Claire Willing

Claire Willing

Graduate Student
Department:

4007 Valley Life Sciences Building
University of California
Berkeley, CA 94720-3140
Phone: 541-226-7796
Email: cwilling@berkeley.edu

 

Research Interests:

I am interested in plant interactions with symbiotic fungi and how these relationships impact plant physiology and fitness. The most recent research projects in which I have been involved include investigating (1) the root-associated (mycorrhizal) fungi and their relationship with coast redwood (Sequoia sempervirens), (2) fungal foliar endophytes associated with Sequoia sempervirens and Sequoiadendron giganteum, and (3) the role of ectomycorrhizal fungi associated with Bishop Pine (Pinus muricata) on sulfur uptake and the potential isotopic signatures associated with this uptake. My research employs a number of different methodologies including next-generation sequencing techniques, stable isotope ecology, and techniques used in plant ecophysiology.

Education
Ph.D. Plant Ecophysiology, 2013-Present, UC Berkeley, Berkeley, CA
B.A. Biology, 2012, Occidental College, Los Angeles, CA; cum laude, Dean’s List

Professional Affiliations
American Geophysical Union, 2016-Present
Ecological Society of America, 2013-Present
Mycological Society of America, 2013-Preset

Funding and Awards (Total awards to date:  $181,880)
NSF Participant Award for Stable Isotopes in Ecology Course; $1,686 (2016)
Reviewer and Panel Member for ESPM Starter Grant;  $1,000 (2015)
----------
**What you need to do**
Decide whether each statement agrees with the graduate student profile, answering yes or no and quoting the words that decide it: (a) Her bachelor's degree was earned at Occidental College in 2012. (b) She has belonged to the American Geophysical Union since 2013. (c) Stable isotope ecology is among the methods her research uses. The listing below comes from a different source than the profile.

**Input data**
----------
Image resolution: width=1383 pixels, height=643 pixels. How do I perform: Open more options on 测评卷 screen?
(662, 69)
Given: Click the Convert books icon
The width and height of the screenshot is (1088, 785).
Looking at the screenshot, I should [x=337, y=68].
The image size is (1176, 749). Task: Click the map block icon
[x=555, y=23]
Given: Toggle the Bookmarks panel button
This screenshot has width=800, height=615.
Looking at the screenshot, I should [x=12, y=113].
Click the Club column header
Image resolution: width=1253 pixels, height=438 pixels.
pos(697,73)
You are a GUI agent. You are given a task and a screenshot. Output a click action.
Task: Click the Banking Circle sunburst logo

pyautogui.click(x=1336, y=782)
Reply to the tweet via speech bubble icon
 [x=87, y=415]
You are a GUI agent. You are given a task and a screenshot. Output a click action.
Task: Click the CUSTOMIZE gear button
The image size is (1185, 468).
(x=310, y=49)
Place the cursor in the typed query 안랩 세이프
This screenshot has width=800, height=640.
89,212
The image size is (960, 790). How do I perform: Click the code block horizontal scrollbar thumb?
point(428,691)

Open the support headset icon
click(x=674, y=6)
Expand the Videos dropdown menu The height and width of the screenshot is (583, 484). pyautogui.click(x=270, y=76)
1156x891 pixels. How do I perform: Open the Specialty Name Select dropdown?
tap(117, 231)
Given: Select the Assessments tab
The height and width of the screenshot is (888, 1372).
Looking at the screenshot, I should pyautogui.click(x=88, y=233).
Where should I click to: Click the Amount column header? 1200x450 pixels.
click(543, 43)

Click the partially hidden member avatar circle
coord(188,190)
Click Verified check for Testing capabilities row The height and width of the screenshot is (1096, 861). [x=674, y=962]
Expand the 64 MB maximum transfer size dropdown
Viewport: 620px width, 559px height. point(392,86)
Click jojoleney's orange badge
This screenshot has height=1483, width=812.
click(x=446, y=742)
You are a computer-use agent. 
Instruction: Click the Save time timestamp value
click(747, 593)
----------
**Result**
(a) Yes: "B.A. Biology, 2012, Occidental College, Los Angeles, CA"
(b) No: "American Geophysical Union, 2016-Present"
(c) Yes: "My research employs a number of different methodologies including next-generation sequencing techniques, stable isotope ecology, and techniques used in plant ecophysiology."